-- TASK ITEM --
Include in the output exactly the lines from the opening of the data through the line containing "346x220 pixels.", and nothing more.

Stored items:
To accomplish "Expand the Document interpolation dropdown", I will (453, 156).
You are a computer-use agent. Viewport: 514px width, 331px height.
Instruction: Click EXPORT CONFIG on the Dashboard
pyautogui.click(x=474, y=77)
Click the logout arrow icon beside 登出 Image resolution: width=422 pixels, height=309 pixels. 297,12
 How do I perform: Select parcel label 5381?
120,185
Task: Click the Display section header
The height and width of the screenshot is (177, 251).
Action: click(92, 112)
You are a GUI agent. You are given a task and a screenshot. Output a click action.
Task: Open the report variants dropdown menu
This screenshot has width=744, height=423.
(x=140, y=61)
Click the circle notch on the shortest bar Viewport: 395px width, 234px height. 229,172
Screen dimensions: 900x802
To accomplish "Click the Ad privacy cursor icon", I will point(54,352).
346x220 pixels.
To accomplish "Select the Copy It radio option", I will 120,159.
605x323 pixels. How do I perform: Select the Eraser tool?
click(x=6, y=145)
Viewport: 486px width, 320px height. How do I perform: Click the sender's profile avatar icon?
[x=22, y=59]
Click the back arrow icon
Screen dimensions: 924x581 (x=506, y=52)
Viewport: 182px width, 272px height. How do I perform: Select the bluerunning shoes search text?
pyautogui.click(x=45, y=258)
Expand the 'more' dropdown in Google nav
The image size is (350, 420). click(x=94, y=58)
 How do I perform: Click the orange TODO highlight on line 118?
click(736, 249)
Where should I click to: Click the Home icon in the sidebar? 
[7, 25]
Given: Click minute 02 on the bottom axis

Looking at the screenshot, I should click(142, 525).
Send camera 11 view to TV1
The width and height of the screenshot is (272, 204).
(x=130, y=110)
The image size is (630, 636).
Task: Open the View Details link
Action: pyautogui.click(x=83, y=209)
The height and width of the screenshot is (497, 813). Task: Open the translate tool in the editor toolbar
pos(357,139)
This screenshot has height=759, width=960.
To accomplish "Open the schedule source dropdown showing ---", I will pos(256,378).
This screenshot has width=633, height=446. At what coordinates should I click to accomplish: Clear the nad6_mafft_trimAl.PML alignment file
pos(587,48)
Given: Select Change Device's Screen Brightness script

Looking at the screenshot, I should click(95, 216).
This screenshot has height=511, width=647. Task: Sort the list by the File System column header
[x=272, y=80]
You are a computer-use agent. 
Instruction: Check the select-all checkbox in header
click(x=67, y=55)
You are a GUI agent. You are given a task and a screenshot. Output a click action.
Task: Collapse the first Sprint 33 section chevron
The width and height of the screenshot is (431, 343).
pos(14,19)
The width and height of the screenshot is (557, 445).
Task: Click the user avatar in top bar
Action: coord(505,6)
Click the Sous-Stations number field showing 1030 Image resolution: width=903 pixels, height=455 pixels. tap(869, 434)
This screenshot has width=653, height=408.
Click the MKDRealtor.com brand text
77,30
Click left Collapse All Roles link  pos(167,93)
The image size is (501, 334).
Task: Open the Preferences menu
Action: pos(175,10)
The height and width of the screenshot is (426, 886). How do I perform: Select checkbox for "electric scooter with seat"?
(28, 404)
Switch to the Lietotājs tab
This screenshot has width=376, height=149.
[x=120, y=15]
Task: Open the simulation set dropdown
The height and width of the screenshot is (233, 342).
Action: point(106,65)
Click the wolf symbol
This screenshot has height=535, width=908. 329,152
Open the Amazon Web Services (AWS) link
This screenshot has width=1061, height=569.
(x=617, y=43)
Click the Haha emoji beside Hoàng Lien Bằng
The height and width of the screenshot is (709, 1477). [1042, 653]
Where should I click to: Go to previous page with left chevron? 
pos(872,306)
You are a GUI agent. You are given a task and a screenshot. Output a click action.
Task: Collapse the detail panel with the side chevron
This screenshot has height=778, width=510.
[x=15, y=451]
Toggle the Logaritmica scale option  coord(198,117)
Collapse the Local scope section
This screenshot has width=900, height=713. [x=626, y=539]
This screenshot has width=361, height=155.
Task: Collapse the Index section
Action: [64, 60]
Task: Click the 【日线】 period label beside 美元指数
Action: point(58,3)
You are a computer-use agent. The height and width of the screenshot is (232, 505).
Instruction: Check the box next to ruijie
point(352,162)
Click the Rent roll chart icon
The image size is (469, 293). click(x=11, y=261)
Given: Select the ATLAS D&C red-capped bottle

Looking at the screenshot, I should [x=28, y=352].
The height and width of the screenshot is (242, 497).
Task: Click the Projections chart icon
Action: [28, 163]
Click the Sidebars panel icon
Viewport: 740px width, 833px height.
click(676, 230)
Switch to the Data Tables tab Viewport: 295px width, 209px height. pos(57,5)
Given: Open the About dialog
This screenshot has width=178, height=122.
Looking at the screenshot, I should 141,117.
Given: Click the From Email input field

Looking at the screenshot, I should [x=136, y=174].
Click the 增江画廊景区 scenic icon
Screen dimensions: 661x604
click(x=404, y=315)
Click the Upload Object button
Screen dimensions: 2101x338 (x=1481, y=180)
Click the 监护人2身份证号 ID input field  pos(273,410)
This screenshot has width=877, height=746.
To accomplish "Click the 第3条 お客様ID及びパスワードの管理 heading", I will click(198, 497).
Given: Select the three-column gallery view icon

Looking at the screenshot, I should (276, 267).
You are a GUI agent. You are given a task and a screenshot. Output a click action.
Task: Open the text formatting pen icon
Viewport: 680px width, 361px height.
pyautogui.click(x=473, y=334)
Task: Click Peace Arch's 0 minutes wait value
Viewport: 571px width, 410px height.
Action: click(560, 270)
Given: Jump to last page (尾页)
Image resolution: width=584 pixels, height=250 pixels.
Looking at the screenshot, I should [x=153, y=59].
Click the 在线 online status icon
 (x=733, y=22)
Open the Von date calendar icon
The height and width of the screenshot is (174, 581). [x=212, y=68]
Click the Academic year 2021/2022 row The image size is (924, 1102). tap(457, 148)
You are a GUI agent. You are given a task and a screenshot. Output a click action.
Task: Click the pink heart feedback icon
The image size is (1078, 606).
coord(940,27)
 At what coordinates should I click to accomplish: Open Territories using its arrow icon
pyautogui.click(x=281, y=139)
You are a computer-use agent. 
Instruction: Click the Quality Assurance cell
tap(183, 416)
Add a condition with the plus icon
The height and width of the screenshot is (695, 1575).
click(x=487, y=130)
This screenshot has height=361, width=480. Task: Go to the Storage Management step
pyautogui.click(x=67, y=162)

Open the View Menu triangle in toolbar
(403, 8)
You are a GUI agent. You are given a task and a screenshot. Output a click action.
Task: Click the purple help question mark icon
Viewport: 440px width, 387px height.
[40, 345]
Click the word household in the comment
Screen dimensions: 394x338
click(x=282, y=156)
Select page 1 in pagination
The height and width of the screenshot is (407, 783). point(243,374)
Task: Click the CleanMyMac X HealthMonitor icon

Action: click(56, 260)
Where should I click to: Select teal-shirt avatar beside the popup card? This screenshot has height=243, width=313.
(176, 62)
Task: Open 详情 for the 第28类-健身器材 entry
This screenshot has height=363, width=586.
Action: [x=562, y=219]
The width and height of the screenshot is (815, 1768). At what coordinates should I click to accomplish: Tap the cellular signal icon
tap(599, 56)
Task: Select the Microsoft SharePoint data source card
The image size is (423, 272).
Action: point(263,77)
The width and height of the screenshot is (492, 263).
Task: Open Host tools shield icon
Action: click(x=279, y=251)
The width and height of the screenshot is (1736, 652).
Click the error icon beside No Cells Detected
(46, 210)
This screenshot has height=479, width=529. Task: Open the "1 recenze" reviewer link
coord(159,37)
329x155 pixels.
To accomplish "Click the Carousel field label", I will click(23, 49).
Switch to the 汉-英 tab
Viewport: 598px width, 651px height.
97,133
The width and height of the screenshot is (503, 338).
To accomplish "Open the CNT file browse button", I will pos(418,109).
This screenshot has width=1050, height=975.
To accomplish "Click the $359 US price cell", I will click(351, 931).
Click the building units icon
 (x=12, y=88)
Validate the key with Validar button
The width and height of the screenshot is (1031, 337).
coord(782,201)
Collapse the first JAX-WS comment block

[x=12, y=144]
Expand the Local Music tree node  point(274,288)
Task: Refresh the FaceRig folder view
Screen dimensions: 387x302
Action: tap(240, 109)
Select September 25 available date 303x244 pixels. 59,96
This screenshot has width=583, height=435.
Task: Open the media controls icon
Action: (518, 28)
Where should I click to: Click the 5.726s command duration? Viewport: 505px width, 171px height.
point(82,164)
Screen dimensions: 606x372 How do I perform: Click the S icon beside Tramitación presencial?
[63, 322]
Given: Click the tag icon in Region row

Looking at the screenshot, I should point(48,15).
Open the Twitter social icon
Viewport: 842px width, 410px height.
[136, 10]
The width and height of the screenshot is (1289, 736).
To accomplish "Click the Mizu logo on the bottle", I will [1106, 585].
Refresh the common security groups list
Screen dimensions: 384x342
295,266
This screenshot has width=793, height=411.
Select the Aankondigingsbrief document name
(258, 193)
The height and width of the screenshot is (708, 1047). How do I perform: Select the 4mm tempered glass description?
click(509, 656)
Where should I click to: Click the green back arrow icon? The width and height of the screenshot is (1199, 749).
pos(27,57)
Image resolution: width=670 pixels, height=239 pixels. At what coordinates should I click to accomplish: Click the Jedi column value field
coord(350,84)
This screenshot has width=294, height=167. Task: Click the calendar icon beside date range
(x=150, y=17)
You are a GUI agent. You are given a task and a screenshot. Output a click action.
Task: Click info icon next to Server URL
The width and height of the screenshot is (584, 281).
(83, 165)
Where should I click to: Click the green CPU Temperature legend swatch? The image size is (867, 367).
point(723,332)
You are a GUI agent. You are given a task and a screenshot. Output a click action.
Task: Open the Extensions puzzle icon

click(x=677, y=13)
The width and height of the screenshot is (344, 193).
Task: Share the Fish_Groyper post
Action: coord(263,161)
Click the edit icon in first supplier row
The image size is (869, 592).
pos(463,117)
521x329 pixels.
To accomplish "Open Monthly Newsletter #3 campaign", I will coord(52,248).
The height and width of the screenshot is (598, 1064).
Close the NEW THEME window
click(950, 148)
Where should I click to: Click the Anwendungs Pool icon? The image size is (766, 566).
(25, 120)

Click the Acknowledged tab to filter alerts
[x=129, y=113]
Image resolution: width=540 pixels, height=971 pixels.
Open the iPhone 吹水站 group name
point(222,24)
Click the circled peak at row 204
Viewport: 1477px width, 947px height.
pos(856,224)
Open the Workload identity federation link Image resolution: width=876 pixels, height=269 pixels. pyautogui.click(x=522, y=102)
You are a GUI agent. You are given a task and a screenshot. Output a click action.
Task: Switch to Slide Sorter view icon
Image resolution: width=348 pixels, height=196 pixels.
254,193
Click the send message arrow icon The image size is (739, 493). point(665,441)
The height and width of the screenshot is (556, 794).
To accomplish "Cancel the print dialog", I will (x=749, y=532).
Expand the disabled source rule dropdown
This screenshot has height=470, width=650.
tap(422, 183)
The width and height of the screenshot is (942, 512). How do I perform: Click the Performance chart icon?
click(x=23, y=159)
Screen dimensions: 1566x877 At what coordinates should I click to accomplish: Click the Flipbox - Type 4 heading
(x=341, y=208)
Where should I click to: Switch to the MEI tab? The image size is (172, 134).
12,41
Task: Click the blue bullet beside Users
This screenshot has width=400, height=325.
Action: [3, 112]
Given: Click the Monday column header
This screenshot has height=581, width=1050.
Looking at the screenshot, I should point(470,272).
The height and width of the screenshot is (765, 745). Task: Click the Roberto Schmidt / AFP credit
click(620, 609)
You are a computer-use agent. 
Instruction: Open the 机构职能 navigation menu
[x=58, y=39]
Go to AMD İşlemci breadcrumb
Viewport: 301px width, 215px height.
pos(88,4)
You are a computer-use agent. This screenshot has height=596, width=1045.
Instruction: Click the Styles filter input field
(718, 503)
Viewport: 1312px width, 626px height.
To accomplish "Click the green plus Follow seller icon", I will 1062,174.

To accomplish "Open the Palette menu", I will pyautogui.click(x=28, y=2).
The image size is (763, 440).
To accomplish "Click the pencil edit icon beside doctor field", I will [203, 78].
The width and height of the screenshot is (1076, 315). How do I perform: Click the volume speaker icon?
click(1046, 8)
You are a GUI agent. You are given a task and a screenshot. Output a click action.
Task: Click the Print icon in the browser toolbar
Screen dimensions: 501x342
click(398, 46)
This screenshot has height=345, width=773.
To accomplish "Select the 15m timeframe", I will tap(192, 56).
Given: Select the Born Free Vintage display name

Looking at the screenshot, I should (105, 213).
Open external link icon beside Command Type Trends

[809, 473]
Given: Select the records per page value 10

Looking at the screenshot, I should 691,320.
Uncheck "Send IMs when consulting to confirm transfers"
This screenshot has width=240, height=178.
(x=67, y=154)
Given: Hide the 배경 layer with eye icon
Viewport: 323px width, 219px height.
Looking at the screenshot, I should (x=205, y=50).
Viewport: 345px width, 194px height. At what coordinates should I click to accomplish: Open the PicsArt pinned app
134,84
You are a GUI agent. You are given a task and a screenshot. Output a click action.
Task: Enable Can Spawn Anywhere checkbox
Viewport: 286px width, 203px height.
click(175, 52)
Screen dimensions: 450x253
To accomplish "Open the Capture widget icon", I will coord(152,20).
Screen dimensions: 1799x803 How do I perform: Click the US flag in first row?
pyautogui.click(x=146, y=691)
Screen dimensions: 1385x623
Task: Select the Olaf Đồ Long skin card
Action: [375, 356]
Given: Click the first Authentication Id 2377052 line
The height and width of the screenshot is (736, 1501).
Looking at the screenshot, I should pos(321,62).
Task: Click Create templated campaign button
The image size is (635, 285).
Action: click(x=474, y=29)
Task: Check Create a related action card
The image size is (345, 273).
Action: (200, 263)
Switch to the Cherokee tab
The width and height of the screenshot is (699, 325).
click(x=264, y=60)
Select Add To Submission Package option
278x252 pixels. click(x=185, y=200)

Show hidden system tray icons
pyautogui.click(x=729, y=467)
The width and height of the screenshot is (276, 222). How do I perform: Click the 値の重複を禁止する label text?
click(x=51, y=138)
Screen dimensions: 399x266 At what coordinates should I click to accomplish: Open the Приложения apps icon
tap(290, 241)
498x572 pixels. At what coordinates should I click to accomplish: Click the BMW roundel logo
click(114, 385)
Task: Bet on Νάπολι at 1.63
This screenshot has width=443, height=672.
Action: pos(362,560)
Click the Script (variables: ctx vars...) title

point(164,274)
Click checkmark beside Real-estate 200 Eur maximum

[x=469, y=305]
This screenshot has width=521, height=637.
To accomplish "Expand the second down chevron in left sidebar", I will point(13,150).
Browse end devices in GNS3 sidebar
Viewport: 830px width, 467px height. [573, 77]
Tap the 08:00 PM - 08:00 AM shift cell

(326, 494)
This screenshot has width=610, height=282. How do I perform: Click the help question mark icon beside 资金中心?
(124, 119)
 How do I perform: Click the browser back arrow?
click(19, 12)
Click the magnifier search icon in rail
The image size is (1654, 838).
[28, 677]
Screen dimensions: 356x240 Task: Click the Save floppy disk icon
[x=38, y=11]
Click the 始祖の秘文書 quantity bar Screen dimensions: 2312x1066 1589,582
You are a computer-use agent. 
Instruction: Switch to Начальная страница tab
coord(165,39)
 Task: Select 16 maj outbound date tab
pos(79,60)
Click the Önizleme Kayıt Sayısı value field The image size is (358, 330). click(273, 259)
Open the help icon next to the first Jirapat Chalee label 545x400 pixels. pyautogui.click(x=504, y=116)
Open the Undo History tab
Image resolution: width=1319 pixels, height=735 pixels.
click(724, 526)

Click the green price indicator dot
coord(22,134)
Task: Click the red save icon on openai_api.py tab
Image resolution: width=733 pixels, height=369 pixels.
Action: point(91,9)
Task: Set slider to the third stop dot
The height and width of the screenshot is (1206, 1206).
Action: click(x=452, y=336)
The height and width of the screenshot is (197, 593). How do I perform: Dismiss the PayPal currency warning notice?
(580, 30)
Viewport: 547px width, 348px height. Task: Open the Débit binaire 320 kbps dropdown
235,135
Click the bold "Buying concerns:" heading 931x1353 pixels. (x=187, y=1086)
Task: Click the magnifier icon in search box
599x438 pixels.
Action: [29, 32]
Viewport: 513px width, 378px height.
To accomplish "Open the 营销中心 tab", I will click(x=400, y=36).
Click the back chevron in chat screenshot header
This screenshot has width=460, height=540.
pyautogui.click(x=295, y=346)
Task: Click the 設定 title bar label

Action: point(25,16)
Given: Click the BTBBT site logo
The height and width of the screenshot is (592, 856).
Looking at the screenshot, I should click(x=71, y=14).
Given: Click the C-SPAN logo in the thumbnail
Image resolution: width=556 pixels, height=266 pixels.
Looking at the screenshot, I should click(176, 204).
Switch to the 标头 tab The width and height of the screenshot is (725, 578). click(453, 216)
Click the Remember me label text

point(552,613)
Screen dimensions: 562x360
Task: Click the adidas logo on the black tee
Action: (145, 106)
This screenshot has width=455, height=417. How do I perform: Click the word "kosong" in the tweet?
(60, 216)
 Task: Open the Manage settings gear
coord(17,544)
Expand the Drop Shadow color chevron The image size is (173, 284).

-- RESPONSE AREA --
To accomplish "Expand the Document interpolation dropdown", I will (453, 156).
You are a computer-use agent. Viewport: 514px width, 331px height.
Instruction: Click EXPORT CONFIG on the Dashboard
pyautogui.click(x=474, y=77)
Click the logout arrow icon beside 登出 Image resolution: width=422 pixels, height=309 pixels. 297,12
 How do I perform: Select parcel label 5381?
120,185
Task: Click the Display section header
The height and width of the screenshot is (177, 251).
Action: click(92, 112)
You are a GUI agent. You are given a task and a screenshot. Output a click action.
Task: Open the report variants dropdown menu
This screenshot has width=744, height=423.
(x=140, y=61)
Click the circle notch on the shortest bar Viewport: 395px width, 234px height. 229,172
Screen dimensions: 900x802
To accomplish "Click the Ad privacy cursor icon", I will point(54,352).
346x220 pixels.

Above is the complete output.